Ein Wärmespeicher (vorwiegend als hydraulisch eingebundener Pufferspeicher realisiert) ist ein thermischer Energiespeicher, der sensible Wärme in einem flüssigen Medium (Wasser) zwischenspeichert, um zeitliche Diskrepanzen zwischen der Wärmeerzeugung und dem Wärmeverbrauch effizient auszugleichen. Bei BHKW-Systemen ermöglicht der Wärmespeicher eine signifikante Erhöhung der jährlichen Laufzeiten und der Gesamtwirtschaftlichkeit: Das BHKW kann auch dann gewinnbringend Strom produzieren und unter Volllast laufen, wenn im Objekt aktuell keine Wärme benötigt wird, da die thermische Energie im Speicher gepuffert und erst bei Bedarf zeitverzögert abgerufen wird. Dies verhindert ineffizienten Taktbetrieb.

Fazit

Die Integration eines Wärmespeichers in ein Blockheizkraftwerk-System ermöglicht eine signifikante Erhöhung der Betriebszeit und Wirtschaftlichkeit der Anlage.
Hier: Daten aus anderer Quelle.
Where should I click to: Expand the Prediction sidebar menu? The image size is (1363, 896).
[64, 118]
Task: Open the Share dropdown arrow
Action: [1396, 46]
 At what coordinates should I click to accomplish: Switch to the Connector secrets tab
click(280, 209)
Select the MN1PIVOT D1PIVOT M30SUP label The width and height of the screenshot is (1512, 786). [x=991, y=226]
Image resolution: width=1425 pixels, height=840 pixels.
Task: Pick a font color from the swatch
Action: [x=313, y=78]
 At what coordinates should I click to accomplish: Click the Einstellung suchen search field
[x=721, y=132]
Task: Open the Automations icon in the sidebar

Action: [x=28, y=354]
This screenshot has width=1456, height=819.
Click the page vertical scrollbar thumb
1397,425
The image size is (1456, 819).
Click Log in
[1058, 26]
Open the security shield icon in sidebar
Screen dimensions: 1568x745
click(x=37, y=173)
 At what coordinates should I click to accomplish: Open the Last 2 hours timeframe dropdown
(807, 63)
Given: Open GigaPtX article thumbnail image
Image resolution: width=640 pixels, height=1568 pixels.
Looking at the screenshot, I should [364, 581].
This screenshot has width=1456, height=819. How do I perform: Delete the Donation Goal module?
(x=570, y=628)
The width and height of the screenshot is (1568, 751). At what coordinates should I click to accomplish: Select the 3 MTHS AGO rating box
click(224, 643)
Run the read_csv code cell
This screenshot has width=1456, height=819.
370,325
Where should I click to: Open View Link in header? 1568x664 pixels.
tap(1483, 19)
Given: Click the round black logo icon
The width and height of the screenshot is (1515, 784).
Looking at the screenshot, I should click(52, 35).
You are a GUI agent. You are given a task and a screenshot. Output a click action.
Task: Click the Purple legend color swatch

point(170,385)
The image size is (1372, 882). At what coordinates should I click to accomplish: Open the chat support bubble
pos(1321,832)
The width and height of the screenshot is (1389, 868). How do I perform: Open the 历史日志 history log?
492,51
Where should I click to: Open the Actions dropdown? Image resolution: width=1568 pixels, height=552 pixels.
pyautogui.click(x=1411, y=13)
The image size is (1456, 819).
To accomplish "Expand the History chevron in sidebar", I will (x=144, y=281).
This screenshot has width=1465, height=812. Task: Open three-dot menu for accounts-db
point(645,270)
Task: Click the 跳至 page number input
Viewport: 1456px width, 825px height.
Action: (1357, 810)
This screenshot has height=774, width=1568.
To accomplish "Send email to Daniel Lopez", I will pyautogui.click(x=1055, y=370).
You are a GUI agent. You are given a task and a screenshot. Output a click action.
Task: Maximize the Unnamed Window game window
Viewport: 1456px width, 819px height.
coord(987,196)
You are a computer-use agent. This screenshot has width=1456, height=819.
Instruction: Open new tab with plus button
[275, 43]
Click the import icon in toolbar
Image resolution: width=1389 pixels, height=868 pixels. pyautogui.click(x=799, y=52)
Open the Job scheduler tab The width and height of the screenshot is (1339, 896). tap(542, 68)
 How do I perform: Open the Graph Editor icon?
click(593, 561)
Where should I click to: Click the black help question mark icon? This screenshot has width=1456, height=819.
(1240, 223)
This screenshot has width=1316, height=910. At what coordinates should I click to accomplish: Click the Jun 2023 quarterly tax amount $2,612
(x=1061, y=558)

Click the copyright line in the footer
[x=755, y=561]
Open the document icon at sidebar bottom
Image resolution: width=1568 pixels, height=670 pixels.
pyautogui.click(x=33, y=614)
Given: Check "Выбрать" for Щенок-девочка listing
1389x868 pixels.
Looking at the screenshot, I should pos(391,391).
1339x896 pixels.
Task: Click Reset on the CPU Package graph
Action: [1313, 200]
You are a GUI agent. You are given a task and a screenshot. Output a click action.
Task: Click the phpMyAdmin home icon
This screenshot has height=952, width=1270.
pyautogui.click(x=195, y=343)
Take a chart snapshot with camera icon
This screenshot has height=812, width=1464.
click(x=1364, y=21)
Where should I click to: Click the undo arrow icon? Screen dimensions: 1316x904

Durch die Speicherung und bedarfsgerechte Nutzung der erzeugten Wärme können BHKWs kontinuierlich und effizient betrieben werden, was zu einer Reduzierung der spezifischen Betriebskosten und einer Steigerung der Gesamteffizienz führt. Trotz der anfänglichen Investitionskosten und des Platzbedarfs bietet die Kombination eine hochrentable und nachhaltige Lösung für die moderne Energieinfrastruktur.